### Assignment
Your answer is to be the count alone: the number of lines in the data below where "empty" appears.
==== Data provided ====
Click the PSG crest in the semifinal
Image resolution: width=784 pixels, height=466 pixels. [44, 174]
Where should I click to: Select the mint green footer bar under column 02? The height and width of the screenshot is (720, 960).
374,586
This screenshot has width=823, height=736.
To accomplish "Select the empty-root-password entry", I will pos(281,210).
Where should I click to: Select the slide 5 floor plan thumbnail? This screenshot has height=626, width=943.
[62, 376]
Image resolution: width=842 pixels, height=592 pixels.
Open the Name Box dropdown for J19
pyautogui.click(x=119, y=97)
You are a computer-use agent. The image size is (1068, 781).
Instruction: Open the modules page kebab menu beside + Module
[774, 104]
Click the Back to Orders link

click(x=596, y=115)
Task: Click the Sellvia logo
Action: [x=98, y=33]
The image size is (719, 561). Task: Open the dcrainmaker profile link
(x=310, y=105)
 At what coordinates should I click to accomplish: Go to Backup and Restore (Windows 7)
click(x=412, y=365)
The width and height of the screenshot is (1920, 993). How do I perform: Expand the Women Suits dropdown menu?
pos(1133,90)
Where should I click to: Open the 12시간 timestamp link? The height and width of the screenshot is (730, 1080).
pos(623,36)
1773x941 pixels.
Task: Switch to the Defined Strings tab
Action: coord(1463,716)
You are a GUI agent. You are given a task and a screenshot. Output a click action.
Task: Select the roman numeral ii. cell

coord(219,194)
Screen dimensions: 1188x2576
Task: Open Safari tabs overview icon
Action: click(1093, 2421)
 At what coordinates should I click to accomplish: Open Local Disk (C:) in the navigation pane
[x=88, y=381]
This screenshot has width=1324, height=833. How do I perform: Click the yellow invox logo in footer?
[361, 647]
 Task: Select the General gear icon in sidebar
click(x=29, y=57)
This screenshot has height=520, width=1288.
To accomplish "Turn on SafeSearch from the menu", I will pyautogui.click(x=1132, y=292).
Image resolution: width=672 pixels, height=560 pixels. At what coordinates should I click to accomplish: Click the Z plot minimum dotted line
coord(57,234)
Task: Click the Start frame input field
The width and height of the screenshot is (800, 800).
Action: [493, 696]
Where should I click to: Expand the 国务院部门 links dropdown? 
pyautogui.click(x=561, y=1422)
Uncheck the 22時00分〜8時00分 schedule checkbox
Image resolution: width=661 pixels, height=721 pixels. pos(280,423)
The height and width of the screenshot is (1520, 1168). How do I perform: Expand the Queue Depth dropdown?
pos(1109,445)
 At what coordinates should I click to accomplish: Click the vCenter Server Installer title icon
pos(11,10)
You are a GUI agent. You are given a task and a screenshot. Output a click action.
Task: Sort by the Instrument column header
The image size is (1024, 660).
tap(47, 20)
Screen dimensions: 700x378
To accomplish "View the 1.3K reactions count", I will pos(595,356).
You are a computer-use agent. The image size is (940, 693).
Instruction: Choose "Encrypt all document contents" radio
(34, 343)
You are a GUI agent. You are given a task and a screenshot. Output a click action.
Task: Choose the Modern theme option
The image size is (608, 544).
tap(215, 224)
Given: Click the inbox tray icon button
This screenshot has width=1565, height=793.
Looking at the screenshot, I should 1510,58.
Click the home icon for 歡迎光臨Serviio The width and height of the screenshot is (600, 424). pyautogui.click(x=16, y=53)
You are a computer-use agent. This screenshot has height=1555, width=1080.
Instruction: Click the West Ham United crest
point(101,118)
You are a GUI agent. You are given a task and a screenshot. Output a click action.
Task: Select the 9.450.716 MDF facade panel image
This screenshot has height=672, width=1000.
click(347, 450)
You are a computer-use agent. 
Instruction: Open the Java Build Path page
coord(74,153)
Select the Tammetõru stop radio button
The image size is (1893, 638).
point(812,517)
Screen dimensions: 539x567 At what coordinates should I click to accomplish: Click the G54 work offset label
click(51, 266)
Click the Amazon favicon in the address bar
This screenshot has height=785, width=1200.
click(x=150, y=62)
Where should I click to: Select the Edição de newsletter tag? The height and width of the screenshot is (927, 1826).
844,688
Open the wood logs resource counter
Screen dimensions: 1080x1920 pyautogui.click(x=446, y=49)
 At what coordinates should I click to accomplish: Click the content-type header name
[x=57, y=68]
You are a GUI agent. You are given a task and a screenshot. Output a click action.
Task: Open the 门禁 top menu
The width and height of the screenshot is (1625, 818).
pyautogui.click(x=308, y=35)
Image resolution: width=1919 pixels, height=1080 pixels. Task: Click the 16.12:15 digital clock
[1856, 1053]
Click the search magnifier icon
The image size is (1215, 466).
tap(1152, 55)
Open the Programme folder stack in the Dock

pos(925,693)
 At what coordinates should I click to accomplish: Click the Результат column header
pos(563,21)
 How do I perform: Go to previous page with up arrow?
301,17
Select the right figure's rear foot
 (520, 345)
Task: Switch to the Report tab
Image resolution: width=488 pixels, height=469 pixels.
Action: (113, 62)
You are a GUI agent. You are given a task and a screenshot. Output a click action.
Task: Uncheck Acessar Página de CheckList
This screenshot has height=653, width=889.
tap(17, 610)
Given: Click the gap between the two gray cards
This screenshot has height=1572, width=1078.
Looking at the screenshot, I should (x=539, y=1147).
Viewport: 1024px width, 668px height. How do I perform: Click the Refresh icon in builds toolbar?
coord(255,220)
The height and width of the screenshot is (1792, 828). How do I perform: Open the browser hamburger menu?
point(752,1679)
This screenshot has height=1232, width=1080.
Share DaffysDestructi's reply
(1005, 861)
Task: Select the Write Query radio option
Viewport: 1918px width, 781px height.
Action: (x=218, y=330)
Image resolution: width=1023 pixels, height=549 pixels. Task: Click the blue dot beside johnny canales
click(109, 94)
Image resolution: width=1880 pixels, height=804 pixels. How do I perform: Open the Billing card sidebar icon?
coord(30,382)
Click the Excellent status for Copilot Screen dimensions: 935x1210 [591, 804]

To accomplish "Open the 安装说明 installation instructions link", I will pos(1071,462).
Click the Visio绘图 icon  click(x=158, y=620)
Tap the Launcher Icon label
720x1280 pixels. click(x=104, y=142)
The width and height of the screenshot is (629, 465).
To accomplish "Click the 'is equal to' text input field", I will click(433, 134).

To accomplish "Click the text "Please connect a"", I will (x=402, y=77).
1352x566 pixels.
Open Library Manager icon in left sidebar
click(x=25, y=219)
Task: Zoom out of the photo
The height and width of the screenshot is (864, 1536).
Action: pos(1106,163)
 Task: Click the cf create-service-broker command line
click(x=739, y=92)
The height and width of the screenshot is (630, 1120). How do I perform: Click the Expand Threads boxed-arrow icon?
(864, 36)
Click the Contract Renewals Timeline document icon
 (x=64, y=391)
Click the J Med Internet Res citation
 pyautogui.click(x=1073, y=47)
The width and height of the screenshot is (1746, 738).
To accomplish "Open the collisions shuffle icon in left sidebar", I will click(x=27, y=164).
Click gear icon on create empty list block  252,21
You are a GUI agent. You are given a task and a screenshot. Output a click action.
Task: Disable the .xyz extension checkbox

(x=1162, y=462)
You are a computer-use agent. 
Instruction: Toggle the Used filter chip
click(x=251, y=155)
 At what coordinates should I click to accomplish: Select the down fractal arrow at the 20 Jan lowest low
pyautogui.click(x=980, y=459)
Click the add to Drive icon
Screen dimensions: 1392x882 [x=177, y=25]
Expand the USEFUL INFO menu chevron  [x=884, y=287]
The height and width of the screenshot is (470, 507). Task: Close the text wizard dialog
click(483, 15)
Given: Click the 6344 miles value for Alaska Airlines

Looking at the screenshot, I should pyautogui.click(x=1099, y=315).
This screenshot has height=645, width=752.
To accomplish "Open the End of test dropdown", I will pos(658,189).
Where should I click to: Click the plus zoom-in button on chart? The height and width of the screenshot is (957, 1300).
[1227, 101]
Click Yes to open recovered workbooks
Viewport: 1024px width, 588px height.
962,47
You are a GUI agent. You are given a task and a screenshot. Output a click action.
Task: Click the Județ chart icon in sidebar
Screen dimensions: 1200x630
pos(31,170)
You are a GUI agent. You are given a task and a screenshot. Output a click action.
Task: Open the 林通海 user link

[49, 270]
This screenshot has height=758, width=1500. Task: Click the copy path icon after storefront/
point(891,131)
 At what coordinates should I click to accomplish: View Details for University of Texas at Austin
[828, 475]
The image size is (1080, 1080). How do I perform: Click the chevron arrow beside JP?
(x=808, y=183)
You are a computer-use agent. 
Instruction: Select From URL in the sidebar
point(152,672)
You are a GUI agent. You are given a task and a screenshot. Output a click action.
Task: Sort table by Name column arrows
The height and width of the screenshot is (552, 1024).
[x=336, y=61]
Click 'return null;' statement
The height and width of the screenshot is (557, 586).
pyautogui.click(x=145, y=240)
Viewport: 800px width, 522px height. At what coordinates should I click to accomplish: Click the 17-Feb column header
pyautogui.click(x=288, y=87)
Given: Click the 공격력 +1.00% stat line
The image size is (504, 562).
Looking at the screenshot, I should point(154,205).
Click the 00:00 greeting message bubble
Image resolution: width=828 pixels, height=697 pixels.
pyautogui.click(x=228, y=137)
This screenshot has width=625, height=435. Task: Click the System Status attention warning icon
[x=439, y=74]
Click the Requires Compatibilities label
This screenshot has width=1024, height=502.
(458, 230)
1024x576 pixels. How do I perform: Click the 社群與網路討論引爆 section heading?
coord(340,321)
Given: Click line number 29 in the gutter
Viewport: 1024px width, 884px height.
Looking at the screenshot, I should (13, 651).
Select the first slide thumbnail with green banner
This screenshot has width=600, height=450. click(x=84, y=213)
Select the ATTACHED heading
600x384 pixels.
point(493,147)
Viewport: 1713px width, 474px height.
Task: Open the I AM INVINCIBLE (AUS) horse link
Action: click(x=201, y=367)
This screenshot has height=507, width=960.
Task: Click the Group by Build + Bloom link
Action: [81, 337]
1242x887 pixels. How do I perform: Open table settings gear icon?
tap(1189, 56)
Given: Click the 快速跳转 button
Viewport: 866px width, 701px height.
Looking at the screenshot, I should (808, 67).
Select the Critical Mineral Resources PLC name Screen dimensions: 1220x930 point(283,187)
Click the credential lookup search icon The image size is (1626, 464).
====
### Result of the exercise
2